Needless to say, this comes as a blow to 2013 recruiting. Levenberry is a consensus four-star linebacker that stands as a top-100 player to Rivals and Scout. You don't want to miss out on high profile kids who refer to their visit to your school as a "10 out of 10".
However, there are a few important caveats to remember when putting this loss into context. First, Michigan still has what is widely regarded as the top 2013 class with the potential to add almost entirely four-star players to the rest of the class. Second, after taking four very promising linebackers last year and already having two four-star types at the position this year, linebacker wasn't a big priority. Third, this miss wasn't at the hands of a rival or even a team Michigan will feasibly see on the field at any point when Levenberry is on the team.
Michigan's 2013 class is still ridiculous, and it looks to get a lot more so with or without EJ Levenberry.
On to the links:
Michigan coaches targeting 2012 guard Caris LeVert - The former OHIO (yes, Ohio Ohio) commit has popped up on Michigan's recruiting radar as of late and it seems the Wolverines are more enthralled with the SG than they were with now Ohio State commit Amadeo Della Valle (whose name I refuse to spell check now. You've made your bed, Amadeo. Time to sleep in it).
Michigan unsure if Fab Five banners can be replaced, not opposed to alternate celebration - "In a press conference today Michigan athletic director Dave Brandon said he was unsure if the Fab Five banners would eventually go back up after the disassociation period because he though a casual dismissal of the question would be more polite than laughing uncontrollably at a pretty ridiculous question. No doubt either reaction would have pissed off about 25% of the fan base."
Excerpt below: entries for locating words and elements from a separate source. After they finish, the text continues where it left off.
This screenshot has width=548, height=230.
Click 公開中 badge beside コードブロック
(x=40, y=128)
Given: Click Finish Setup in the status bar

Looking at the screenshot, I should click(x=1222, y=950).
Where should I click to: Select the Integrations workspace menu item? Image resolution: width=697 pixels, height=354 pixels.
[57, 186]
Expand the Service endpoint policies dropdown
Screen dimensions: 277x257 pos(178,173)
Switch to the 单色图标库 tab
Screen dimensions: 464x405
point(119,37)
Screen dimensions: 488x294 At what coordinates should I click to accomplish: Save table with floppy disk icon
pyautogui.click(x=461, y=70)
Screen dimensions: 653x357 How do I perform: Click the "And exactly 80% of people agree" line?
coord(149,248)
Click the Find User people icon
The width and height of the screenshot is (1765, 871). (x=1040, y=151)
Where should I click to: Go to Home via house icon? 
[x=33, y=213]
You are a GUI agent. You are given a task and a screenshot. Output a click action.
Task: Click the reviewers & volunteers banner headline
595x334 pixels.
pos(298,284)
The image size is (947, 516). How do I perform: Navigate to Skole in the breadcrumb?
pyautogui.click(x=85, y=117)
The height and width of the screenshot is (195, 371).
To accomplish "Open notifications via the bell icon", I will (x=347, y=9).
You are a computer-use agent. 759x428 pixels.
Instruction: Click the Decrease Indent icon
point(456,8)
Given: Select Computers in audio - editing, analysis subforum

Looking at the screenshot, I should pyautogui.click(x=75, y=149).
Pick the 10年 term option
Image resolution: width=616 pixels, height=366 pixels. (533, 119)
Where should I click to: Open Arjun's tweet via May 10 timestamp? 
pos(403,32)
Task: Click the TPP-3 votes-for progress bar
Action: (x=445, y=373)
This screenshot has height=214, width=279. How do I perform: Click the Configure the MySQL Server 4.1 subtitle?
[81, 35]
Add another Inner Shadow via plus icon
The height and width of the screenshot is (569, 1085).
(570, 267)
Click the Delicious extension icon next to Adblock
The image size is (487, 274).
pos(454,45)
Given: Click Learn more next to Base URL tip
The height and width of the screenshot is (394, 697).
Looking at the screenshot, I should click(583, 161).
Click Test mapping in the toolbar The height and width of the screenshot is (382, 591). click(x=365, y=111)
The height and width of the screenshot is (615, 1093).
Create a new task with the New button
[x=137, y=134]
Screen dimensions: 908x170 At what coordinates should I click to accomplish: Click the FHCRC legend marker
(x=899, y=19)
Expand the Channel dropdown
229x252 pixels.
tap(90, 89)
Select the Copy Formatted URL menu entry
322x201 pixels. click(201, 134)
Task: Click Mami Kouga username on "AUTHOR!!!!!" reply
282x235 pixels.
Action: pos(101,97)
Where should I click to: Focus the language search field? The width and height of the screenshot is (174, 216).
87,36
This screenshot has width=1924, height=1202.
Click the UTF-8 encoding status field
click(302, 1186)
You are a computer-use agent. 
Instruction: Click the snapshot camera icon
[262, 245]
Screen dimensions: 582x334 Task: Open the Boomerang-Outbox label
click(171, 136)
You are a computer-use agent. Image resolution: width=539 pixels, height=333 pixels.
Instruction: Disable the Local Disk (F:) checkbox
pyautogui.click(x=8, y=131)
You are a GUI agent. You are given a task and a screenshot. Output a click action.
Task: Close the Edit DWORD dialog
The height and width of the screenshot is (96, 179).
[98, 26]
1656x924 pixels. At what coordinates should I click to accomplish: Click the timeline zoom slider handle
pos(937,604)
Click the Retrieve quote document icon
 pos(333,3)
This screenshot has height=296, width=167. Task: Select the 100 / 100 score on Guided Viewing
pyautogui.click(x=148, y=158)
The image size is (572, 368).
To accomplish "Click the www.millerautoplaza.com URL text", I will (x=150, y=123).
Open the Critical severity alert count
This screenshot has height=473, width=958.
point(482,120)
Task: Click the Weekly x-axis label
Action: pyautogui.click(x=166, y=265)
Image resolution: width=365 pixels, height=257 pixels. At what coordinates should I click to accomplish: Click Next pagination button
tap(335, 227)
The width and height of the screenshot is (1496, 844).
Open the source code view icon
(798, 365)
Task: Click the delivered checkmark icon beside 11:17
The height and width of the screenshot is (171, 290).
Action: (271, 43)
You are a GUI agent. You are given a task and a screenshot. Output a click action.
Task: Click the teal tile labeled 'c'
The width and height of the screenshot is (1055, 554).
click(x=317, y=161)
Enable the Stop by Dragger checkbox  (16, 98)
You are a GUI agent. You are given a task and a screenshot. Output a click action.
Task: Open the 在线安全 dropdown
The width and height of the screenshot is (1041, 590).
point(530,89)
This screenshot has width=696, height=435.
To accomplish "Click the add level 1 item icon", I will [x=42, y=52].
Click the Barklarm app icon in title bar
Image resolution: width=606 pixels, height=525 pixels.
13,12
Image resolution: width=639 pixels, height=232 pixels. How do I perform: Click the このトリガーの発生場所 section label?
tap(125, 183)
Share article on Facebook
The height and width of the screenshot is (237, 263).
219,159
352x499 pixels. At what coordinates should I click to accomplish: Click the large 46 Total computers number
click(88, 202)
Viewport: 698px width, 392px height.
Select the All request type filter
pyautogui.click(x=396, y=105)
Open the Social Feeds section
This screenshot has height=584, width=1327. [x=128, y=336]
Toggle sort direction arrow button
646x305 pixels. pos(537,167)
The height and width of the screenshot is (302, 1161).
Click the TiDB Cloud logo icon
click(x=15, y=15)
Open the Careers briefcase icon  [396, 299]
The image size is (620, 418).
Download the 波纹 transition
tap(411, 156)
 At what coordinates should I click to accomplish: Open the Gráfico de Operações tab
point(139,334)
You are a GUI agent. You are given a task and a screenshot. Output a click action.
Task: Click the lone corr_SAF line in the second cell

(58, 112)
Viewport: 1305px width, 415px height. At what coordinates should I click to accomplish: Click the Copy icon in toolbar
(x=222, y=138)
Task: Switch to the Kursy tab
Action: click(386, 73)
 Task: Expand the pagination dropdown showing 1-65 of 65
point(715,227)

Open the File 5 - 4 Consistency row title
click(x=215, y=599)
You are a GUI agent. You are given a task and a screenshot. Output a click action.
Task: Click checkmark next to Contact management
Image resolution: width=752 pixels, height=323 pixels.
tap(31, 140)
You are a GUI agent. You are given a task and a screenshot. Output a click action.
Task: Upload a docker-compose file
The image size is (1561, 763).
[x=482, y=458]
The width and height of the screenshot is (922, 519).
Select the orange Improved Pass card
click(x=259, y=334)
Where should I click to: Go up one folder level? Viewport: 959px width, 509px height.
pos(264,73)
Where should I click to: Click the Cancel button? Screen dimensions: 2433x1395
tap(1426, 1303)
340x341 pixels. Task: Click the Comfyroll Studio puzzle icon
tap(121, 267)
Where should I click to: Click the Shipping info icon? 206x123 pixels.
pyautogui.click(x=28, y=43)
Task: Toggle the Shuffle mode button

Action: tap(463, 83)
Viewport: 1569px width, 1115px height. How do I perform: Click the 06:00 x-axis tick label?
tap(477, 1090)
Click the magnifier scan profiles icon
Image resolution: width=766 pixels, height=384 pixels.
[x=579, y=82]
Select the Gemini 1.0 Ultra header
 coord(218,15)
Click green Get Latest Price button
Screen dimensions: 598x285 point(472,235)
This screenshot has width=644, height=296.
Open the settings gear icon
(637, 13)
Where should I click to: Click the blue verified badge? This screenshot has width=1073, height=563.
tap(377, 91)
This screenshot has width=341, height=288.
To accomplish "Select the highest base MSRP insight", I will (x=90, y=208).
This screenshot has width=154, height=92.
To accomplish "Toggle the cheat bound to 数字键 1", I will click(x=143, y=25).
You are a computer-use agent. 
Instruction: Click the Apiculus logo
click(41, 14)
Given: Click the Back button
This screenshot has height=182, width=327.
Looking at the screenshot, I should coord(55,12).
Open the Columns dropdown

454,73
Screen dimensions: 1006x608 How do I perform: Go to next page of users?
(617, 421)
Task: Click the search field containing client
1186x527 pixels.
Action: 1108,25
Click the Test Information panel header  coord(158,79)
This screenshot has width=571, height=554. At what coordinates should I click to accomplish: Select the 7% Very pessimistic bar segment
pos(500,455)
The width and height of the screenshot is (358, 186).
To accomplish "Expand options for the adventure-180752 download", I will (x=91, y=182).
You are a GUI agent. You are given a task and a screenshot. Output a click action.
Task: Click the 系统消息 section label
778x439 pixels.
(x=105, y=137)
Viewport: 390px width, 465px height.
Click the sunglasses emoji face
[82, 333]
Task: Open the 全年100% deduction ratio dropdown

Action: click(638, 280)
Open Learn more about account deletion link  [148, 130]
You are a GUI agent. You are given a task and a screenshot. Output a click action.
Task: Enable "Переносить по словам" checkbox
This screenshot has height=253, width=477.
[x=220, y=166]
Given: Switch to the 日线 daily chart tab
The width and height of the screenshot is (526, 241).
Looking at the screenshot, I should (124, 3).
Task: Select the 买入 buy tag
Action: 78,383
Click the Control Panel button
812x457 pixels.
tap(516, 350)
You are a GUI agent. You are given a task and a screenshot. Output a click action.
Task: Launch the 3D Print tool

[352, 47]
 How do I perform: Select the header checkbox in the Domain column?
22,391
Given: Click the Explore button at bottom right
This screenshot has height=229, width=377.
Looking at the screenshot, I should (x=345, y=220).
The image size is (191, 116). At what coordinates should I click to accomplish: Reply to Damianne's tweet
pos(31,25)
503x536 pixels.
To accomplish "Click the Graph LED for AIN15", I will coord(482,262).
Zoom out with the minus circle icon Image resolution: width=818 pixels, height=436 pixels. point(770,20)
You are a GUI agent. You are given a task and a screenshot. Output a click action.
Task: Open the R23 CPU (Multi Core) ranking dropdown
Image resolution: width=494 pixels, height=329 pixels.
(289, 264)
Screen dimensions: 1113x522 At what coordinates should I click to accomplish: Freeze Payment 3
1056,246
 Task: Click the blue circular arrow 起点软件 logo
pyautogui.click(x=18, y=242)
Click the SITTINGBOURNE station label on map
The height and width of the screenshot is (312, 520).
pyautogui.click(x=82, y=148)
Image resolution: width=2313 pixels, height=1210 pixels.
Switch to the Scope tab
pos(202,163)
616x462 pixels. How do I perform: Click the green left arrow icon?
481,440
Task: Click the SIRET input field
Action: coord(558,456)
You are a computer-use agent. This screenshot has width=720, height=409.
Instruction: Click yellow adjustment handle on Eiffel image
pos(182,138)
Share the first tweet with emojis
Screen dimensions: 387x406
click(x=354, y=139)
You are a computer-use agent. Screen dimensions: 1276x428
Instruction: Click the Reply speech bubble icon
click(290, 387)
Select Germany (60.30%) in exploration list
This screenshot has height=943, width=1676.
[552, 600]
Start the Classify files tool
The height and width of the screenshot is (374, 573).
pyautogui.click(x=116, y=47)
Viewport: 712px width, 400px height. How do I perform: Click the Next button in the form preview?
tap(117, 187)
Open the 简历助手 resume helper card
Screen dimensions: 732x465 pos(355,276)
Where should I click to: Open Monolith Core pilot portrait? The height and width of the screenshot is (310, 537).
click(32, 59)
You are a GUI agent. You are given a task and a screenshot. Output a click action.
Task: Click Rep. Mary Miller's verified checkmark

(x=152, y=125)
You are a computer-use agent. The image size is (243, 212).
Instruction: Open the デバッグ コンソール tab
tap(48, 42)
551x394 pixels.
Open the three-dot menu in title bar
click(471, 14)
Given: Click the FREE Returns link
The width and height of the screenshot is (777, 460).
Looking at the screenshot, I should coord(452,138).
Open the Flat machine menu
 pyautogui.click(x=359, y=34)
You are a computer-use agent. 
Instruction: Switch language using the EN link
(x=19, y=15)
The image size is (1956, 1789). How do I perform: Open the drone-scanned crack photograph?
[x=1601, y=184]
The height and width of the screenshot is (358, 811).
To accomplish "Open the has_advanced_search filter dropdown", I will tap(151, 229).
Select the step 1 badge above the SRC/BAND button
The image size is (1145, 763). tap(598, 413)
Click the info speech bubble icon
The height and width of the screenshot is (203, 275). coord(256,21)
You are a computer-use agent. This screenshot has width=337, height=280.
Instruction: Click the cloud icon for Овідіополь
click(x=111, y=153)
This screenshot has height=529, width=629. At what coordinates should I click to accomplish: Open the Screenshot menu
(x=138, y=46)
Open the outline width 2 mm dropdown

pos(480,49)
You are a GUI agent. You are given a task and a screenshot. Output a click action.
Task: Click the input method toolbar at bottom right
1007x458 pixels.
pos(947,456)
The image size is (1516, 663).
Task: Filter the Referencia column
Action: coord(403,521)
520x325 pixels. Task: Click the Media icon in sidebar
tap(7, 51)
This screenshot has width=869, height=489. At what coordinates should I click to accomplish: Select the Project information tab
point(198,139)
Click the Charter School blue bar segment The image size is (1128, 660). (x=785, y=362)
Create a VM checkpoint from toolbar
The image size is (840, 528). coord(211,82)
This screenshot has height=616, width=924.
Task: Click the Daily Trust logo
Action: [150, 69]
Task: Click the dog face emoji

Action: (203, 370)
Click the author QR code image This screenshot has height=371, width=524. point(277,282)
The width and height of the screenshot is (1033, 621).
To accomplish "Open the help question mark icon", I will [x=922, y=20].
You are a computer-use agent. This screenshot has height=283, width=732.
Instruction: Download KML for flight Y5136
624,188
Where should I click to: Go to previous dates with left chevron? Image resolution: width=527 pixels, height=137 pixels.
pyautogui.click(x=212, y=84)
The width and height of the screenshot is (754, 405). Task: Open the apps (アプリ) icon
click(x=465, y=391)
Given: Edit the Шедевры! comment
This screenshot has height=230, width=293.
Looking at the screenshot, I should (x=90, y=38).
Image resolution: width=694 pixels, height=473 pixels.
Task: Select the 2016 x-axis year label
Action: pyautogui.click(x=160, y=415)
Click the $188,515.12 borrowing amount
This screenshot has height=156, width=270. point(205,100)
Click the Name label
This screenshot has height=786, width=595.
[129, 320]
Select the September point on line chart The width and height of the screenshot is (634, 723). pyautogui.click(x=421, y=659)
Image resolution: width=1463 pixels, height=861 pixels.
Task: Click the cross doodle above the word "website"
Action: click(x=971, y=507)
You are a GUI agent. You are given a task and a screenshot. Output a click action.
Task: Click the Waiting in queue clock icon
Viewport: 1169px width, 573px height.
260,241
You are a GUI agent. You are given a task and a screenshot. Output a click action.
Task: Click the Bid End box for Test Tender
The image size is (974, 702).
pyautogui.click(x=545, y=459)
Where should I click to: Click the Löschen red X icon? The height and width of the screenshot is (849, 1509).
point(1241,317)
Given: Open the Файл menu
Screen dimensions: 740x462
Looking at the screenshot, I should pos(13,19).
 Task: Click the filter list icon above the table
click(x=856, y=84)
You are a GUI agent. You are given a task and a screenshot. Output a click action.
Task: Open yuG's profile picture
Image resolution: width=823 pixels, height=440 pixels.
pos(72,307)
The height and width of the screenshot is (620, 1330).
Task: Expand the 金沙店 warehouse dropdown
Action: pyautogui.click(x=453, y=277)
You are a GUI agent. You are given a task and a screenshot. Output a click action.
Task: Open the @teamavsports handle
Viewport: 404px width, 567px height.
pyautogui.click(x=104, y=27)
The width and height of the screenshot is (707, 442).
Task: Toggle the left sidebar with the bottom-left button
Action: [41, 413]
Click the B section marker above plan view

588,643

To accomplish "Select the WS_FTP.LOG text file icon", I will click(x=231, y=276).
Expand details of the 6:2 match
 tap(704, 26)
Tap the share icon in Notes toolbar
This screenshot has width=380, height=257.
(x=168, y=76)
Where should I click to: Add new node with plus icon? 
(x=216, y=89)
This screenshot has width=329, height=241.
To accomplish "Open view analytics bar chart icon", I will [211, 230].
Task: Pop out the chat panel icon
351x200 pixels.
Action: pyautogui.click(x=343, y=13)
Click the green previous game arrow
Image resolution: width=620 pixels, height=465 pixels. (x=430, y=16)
OTE's Ohio State Potluck: The Ro*Tel Queso Bowl Is All Sewn Up.... - Want 4500 words on Our Sworn Enemy to the South? OTE has what the doctor ordered.
Big Ten announces prime-time schedule - Michigan gets one more night game (past the already known games against Alabama and Notre Dame) with the addition of an October 27th game against Nebraska at 8pm.
Minnesota to Be First in Big Ten to Allow Beer Sales - If you were watching Minnesota football you'd want a beer too.
MACtion Is Over Until The Fall - Bill Connelly has finished up his MAC previews for 2012.
For your daily dose of hypocracy in college sports: FIU's Dominique Ferguson declares for NBA after failing to get release while John L Smith bails on his alma mater, Weber State, after just four and a half months for a huge pay raise and a better coaching gig. But, yeah, amateurism. Yay.
"A very wise coach once told me, ‘If you really want play-action, you better pull a guard’" - Chris Brown on play action and the top two quarterbacks in the draft.
SEC Dominating in Football, as Academics Get Reamed by Budget Cuts - Football is king in the south. Computer science? Not so much.
It's as if nothing like this has ever happened before, as if, suddenly, shockingly, the once-glorious game is being trampled upon by a new-sprung wave of pretenders and barbarians. In the mythology of American sports, there was a simpler time, a Golden Era, when ballplayers were humble and worked hard and played for the love of the game. In these innocent times, sports were all but unpolluted by greed, egos, cheating and violence. The flip side of this mythos is the idea that today's athletes are different: arrogant, spoiled, lazy, overpaid, brutish.
This is a conviction built on historical amnesia, on a romanticized view of the past and an alarmist view of the present. It's an outlook that ignores these well-documented facts: Sports have always been violent. And they've always been populated by considerable numbers of players and fans who can't behave themselves.